Stored data entries:
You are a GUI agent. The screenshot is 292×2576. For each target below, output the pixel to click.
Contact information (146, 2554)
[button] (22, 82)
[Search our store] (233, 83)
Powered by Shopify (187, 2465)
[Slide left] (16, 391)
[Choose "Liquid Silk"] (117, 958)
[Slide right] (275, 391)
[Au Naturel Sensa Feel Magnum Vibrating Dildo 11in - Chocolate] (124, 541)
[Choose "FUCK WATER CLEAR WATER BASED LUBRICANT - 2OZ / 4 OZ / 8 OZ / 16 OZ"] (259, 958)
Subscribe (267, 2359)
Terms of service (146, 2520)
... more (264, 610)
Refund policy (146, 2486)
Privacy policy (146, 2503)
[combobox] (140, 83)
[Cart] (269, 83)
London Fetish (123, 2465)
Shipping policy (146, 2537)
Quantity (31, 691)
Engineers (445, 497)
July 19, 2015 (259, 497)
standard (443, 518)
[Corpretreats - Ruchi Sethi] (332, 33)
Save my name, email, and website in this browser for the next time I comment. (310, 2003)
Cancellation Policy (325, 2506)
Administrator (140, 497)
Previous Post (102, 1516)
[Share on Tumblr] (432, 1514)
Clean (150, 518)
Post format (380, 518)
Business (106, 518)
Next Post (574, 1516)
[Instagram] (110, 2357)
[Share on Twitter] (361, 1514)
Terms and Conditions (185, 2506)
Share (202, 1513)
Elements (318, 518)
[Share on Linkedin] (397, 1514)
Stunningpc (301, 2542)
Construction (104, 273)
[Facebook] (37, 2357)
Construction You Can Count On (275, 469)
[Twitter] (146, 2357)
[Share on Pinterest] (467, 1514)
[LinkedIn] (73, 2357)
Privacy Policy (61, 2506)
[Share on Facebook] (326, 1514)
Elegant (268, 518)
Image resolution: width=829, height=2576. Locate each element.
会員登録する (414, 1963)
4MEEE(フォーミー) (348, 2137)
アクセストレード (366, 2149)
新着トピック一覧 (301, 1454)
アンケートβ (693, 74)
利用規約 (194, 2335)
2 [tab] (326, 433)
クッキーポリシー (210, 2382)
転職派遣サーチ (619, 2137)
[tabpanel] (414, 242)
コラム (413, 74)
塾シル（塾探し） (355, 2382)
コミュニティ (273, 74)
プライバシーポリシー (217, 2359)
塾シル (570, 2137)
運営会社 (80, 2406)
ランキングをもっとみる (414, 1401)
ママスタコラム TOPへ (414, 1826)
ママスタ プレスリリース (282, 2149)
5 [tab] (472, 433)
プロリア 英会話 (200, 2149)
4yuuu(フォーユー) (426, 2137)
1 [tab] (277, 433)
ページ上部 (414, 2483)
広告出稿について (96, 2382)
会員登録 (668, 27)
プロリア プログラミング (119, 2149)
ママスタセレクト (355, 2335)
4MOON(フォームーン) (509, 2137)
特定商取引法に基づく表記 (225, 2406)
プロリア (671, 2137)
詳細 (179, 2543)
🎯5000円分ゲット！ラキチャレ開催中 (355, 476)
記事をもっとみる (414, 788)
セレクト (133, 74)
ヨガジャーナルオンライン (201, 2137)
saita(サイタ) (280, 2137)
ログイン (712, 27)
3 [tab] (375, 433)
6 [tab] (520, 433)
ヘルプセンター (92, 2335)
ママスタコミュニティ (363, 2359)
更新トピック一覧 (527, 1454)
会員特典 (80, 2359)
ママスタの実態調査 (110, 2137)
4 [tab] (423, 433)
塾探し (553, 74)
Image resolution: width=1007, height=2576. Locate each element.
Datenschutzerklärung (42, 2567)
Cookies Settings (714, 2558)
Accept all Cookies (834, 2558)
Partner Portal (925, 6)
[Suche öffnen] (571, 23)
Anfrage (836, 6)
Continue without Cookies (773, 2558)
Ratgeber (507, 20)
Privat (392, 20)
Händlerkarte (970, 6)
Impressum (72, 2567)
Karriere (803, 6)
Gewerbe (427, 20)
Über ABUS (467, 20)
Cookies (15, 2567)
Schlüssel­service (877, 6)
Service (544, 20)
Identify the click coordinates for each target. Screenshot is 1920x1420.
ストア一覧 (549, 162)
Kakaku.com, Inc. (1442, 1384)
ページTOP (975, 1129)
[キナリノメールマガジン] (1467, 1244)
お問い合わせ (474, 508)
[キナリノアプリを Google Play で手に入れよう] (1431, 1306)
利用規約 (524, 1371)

• [TASK INSTRUCTIONS]: Checking the data above line by line, please work out how many lines include "each", and reply with the number only.

• [OUTPUT OF THE TASK]: 4